Before delivery the focus is on a birth plan. A breastfeeding plan can also be implemented before birth, with follow through strategies for the early days of breastfeeding to appropriately support the new partnership between mother and baby. Evidenced based information and advice from an IBCLC (International Board Certified Lactation Consultant) is invaluable to a mother wanting to breastfeed, or in need of support if she has breastfeeding concerns or issues.
Mothers need to learn what to expect regarding their baby’s physiological, neurological and emotional needs to support their adjustment to the early weeks of breastfeeding and parenting. The breastfeeding relationship needs time to develop between a mother and baby. Evidenced based antenatal education provides women with the information and tools to counter the misleading myths and old wives tales that will interfere with this relationship.
Early days in hospital can be confusing for many new mothers as they relate the common theme of conflicting advice from different staff in hospital. Attending in hospital classes taken by an IBCLC can help guide them in the right direction. Any breastfeeding issue or concern not resolving with the help of the midwives should be directed to the wards IBCLC to implement prompt and appropriate interventions. Review of the interventions is usually provided at drop in breastfeeding clinics at the hospital after discharge.
A valuable resource is a private IBCLC who can come to the home after hospital discharge. One on one consultation with the mother and baby provides the ideal setting to rectify issues or problems unresolved at discharge and to review breastfeeding progress. IBCLC’s are best qualified to provide ongoing support for breastfeeding, breastfeeding issues and problems, expressing, settling and sleep related issues. They also have the information and necessary skills to help those who support and care for the mother and baby.
Breastfeeding is a learnt skill and mothers and their babies need time to develop what can and should be a mutually satisfying relationship for as long as they wish to maintain the breastfeeding relationship. Partners and significant others involved in the care of a new mother and baby have a pivotal role in safeguarding this special relationship and should be encouraged to do so.

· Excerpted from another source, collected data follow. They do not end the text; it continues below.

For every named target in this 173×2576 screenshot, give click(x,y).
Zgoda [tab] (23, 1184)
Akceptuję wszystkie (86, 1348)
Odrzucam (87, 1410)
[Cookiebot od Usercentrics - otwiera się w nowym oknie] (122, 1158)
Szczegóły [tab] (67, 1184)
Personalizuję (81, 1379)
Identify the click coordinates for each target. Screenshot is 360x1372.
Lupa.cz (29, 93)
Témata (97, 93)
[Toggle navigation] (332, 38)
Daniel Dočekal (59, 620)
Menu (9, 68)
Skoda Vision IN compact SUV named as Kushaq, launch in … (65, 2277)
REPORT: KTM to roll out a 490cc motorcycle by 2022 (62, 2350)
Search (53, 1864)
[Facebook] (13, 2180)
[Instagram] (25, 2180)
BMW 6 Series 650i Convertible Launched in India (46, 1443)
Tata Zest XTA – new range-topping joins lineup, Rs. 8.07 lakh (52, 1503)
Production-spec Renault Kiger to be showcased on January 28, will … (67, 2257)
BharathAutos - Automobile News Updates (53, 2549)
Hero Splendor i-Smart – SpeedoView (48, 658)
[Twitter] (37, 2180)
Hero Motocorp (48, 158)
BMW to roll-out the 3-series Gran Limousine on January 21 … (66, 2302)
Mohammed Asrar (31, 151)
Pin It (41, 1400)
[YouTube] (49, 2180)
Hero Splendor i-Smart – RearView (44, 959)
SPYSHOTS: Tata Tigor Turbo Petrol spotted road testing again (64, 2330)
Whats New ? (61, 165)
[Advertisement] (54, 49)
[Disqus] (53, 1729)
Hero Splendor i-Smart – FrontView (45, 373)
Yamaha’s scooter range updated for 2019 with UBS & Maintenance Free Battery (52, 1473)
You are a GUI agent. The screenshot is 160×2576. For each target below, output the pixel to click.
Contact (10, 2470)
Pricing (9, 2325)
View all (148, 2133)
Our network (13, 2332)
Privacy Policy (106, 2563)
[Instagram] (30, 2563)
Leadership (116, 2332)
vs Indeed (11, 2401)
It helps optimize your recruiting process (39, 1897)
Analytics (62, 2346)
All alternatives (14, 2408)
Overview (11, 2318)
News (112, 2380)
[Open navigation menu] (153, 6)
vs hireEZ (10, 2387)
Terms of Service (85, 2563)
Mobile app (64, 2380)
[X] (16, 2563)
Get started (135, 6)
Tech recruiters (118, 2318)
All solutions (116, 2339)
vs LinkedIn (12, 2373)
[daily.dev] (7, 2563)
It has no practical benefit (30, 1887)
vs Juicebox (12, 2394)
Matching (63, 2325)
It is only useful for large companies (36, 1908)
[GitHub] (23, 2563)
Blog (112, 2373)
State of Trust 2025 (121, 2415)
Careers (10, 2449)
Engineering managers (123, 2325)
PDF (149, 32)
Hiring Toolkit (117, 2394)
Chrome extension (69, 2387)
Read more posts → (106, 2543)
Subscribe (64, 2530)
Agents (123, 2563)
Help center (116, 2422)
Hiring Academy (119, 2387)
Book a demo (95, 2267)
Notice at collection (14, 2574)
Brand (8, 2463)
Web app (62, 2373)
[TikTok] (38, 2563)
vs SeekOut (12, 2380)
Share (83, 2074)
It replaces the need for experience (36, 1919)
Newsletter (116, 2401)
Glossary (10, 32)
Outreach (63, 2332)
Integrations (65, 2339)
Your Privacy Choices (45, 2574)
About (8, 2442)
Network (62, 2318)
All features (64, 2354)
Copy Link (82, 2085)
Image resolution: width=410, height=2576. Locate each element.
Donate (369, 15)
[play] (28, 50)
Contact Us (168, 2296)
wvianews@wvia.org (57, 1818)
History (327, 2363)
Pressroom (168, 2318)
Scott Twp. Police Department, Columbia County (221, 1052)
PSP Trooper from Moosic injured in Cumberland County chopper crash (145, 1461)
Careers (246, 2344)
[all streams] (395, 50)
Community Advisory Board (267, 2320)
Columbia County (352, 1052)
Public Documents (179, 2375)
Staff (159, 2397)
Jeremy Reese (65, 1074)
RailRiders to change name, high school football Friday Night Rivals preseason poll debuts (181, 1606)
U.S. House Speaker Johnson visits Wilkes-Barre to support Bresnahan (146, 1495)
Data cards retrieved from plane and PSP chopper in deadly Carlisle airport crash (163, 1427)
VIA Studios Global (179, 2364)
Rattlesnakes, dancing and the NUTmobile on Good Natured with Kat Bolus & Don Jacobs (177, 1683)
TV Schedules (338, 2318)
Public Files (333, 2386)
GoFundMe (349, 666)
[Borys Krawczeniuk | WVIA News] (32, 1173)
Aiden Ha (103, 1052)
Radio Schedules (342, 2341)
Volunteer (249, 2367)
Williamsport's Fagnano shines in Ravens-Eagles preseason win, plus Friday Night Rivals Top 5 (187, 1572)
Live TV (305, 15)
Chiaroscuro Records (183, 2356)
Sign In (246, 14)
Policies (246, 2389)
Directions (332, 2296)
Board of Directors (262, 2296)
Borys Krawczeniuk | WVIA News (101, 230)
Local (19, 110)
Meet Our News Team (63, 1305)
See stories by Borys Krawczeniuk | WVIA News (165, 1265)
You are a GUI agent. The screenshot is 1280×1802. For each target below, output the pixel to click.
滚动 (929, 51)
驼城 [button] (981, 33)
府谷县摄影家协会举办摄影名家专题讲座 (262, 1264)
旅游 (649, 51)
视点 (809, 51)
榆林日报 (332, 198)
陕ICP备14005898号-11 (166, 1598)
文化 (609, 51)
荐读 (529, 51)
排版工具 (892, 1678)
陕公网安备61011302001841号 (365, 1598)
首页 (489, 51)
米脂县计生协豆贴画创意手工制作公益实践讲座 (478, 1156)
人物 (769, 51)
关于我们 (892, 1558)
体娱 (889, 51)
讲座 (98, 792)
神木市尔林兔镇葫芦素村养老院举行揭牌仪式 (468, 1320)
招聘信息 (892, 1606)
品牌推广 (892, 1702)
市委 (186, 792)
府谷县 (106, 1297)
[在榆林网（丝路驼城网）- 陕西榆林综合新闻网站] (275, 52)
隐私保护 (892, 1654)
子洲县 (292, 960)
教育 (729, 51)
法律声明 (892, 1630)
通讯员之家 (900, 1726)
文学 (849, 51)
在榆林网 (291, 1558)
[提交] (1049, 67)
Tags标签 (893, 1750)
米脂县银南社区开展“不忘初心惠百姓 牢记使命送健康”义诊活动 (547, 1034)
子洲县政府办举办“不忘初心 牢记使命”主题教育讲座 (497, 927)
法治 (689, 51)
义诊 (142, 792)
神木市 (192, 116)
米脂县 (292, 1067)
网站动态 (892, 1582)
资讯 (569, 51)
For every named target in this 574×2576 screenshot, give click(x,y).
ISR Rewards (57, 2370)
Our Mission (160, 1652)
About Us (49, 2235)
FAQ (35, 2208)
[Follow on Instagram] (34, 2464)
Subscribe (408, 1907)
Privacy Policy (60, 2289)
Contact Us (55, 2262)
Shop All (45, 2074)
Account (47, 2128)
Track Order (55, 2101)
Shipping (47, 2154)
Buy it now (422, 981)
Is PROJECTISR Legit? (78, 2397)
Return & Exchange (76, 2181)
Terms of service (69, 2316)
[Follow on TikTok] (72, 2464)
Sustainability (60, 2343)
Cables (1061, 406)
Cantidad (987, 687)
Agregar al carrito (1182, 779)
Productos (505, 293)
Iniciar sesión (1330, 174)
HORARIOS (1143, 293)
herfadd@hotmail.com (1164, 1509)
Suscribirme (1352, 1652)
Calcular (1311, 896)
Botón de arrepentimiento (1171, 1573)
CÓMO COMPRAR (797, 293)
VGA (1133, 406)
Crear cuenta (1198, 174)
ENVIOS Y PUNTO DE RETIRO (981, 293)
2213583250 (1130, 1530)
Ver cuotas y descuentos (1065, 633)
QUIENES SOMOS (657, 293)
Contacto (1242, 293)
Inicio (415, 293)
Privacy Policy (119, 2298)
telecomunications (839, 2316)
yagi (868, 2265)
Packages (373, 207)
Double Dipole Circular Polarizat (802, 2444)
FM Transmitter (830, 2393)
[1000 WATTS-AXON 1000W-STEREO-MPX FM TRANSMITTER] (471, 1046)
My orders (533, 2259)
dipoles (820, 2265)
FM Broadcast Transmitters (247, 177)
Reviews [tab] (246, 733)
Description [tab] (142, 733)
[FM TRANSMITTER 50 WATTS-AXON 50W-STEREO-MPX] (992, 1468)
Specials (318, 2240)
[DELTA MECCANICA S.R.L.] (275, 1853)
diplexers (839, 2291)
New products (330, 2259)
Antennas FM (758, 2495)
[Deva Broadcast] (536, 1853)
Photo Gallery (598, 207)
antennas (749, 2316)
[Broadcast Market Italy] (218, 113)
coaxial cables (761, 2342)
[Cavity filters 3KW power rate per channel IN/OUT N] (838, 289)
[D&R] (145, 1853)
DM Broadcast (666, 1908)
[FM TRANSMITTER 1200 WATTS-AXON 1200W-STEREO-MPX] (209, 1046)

Written by Lynne-McKensey Hall (IBCLC) and author of the Breastfeeding and Baby Matters books series on sale now for $49.95 (inc postage) http://www.betterbeginnings.com.au
Lynne-McKensey Hall has over thirty years’ experience in nursing, midwifery, nurse education and lactation management. She now works as an IBCLC in her private practice Better Beginnings in Sydney, Australia. Lynne has just released Breastfeeding & Baby Matters, a series of eight booklets available from Better Beginnings. She is also available for phone 0419 245 966 and Skype consultations. To see all of Lynne’s articles, click here.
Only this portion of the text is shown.